RECORDS PROVIDED section start

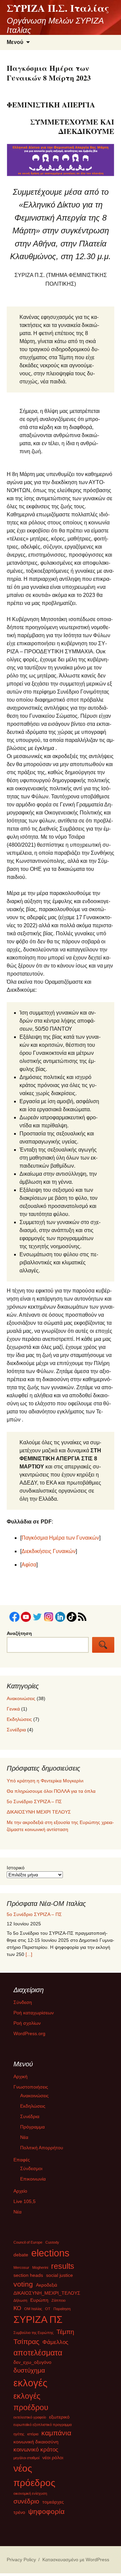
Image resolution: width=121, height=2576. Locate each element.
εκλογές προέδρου (30, 2404)
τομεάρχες (53, 2504)
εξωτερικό (59, 2419)
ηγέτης (18, 2437)
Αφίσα (29, 1564)
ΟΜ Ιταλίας (33, 2311)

RECORDS PROVIDED section end

- WHAT TO DO
All that is needed is the data above, repeated exactly, without the pictures.

- SOLUTION TO THIS PROBLEM
Image resolution: width=121, height=2576. Locate each element.
εκλογές προέδρου (30, 2404)
τομεάρχες (53, 2504)
εξωτερικό (59, 2419)
ηγέτης (18, 2437)
Αφίσα (29, 1564)
ΟΜ Ιταλίας (33, 2311)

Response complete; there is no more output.